**Your task**
Scan the entries below, and for each line that includes the word "computer", make a copy.

(Records shown)

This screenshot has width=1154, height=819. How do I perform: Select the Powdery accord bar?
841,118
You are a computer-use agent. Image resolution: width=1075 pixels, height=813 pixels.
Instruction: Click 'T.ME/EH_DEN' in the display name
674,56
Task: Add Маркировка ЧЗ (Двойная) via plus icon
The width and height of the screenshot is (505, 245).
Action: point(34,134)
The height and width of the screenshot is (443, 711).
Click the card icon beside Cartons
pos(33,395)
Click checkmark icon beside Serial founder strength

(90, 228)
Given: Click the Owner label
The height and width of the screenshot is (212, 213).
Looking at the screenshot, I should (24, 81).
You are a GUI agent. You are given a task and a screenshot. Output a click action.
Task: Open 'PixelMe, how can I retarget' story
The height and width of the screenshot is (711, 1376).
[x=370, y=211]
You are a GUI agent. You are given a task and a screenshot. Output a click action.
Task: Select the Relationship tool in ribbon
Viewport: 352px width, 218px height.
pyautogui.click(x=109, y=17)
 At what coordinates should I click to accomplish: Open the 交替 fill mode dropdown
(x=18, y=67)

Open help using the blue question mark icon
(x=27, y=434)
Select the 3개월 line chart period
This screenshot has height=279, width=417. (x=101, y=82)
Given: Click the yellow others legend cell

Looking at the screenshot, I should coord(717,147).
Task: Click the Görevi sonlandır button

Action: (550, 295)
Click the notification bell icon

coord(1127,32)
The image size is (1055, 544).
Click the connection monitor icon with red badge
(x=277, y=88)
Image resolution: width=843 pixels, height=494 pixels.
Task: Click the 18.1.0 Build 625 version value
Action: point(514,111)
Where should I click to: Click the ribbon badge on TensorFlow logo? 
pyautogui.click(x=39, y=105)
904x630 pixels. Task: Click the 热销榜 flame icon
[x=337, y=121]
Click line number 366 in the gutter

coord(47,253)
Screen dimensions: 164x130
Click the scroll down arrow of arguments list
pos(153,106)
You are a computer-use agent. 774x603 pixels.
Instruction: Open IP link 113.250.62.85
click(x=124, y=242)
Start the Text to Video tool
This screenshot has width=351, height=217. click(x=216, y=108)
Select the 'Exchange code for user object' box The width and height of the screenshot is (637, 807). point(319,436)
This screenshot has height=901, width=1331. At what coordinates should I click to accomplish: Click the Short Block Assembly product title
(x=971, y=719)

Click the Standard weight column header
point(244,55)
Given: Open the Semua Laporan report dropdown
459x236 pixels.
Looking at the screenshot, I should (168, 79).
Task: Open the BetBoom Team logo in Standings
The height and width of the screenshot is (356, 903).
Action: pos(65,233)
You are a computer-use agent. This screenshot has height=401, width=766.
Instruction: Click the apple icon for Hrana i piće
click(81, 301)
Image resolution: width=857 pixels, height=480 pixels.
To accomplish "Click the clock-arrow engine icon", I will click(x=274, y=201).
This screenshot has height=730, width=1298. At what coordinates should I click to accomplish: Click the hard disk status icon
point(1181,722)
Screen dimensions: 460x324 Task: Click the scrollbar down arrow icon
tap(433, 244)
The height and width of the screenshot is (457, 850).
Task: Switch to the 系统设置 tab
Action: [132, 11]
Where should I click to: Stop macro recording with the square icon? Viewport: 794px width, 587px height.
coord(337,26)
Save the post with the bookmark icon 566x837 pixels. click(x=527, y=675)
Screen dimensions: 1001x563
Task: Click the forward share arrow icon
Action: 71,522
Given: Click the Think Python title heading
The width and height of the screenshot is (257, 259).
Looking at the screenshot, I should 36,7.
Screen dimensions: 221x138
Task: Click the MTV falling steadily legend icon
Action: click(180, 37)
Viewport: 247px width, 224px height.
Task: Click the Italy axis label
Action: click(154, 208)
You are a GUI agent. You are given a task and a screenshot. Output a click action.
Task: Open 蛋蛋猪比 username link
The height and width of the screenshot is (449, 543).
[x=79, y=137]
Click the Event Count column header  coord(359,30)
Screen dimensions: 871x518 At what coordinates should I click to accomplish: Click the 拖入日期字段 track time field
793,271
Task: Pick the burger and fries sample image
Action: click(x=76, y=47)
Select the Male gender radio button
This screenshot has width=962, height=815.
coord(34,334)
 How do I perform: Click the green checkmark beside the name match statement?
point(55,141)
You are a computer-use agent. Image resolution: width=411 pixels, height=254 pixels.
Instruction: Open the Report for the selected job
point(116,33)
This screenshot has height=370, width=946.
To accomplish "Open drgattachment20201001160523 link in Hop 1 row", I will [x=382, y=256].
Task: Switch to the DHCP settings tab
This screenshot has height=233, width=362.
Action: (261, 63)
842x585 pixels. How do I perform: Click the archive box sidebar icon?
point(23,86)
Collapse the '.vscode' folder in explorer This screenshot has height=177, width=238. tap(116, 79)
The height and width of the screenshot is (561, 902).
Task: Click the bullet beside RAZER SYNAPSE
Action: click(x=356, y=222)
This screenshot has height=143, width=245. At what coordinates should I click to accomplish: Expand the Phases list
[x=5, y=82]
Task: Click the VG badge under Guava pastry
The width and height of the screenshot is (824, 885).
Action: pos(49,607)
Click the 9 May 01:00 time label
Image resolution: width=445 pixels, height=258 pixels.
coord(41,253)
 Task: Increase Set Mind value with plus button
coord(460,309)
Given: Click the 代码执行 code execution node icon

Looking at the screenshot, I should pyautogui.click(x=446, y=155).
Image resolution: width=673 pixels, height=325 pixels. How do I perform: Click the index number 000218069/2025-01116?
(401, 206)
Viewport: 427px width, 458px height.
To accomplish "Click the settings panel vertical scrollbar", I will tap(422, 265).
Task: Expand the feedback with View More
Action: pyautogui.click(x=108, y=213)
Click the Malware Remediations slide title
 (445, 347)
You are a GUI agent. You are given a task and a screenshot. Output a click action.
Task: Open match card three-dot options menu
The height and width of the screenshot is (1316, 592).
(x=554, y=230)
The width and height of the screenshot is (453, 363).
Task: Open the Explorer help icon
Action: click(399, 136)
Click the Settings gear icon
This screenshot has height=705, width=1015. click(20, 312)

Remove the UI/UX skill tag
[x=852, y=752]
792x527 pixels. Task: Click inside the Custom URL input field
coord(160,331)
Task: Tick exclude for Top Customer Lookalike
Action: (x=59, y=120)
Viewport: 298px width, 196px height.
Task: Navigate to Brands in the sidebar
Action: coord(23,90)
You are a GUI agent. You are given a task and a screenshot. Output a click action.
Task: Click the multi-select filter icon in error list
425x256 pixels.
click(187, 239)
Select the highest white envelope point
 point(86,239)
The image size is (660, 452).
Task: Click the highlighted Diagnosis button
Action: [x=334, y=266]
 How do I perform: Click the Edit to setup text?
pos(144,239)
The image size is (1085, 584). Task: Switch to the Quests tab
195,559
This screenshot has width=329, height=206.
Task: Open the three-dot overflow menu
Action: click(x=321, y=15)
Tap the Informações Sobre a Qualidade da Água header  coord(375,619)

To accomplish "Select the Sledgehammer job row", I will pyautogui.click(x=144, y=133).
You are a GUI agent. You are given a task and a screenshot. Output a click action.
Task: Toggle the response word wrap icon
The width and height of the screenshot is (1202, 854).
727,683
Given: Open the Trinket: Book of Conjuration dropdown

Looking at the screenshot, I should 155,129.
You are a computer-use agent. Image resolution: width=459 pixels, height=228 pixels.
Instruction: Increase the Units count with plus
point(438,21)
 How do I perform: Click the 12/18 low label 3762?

(End Records shown)

**Exercise answer**
You are a computer-use agent. Image resolution: width=1075 pixels, height=813 pixels.
You are a computer-use agent. 774x603 pixels.
You are a computer-use agent. This screenshot has height=401, width=766.
You are a computer-use agent. Image resolution: width=411 pixels, height=254 pixels.
You are a computer-use agent. Image resolution: width=459 pixels, height=228 pixels.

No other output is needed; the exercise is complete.